Self-Service Data Integration – Improved Productivity or Total Chaos?
In the last two years, we have seen many companies go beyond traditional data warehouses and begin to adopt Big Data technologies. For most, the reason is simple. They need to remain competitive by capturing more data to produce new insights e.g. about customers. Examples of such data include governments open data, in-bound customer email, social media data, clickstream etc. It could also be more data about products, product usage or infrastructure e.g. sensor data, and machine-generated data.
All of these examples are of data that you typically would not find in a data warehouse. Also, much of this new data is different from structured data in a data warehouse. New data is often multi-structured in terms of data types, large in volume and may be being generated or created at very high rates. That makes it much more challenging to capture, prepare and analyse. Also with more and more data sources, there is a huge need to speed up data preparation and to not only rely on IT to do everything.
To that end, new self-service data integration technology has emerged aimed at data scientists and business analysts to help them prepare and integrate their own data without any need for IT to get involved.
Self-service data integration technology has emerged in three main ways:
• As separate stand-alone self-service data integration tools
• As self-service data integration functionality embedded in self-service visual discovery BI tools and in Microsoft Excel
• As a new business user option that is part of an Enterprise Information Management tool suite
Examples of products in the first category are Paxata, Tamr and Trifacta. Vendors with self-service data integration as part of a Visual Discovery tool include Datameer, MicroStategy and Tableau. Also Microsoft Excel 2013 has self-service data integration capability with PowerQuery. Examples of self-service data integration as part of an established EIM platform include IBM DataWorks, Informatica Rev and to some extent SAS Data Loader for Hadoop.
Let’s look at these in more detail.
Stand-alone self-service data integration tools have emerged on top of Hadoop. They have simplified user interfaces to make them easier to use and more interactive. For example, Trifacta uses a mechanism called predictive interaction where the user does not need to specify data transformation detail. Instead, users highlight features of interest in data visualization (e.g. text they want to extract from a document) and, based on what a user selects, predictive methods then suggest a variety of possible next step transformations for the data. These suggested transformations are ranked in order of highest probability of transformation that the user most likely wants to do next. The user then decides on the best next step and the transformation selected is then compiled down into a language that can execute in parallel on Hadoop. To speed up and guide data cleansing, self-service data integration tools also support automatic data profiling. Figure 1 shows an example of this in Paxata with graphical profile results on the top of the screen above each column.
In addition, users can click on a drop down list associated with each column and select the appropriate data cleansing transformation to improve the data quality profile. Paxata in this case compiles transformations to run as code on Spark, which executes in parallel across all Hadoop data nodes where the dataset resides. Also all the steps taken by users are recorded so that metadata lineage is available to find out how data was transformed. This also allows users to easily undo transformations by going as far back through the steps as they wish.

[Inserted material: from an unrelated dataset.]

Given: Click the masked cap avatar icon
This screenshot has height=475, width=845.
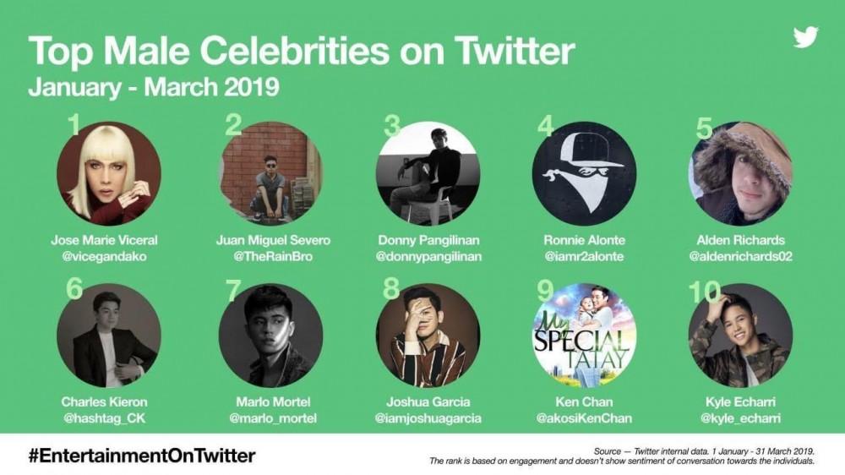Looking at the screenshot, I should tap(584, 173).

The second approach with respect to self-service data integration is this functionality being embedded in visual discovery tools. This allows business analysts to connect to and ‘blend’ data from multiple sources to answer specific business questions. However more functionality has been added into self-service visual discovery tools to help business users to clean and integrate data from multiple data sources.
The last category is EIM platforms that have been extended to accommodate business user self-service data integration in addition to being used by IT. In this case, business users are presented with a new simplified user interface offering a broad range of data services to manage, refine, optionally analyse and provision data. Available data services include data loading, data profiling, validation, standardisation, data cleansing, data transformation, data integration, data enrichment, data masking, data encryption etc. Both IT and business users can define processes that clean and transform data in this case. In addition, analytics may also be included to automatically analyse data. Scalable execution of data services, is achieved by exploitation of in-memory transformation of streaming data, big data ELT(extract, load and transform) processing on Hadoop, and ELT processing on MPP relational DBMSs.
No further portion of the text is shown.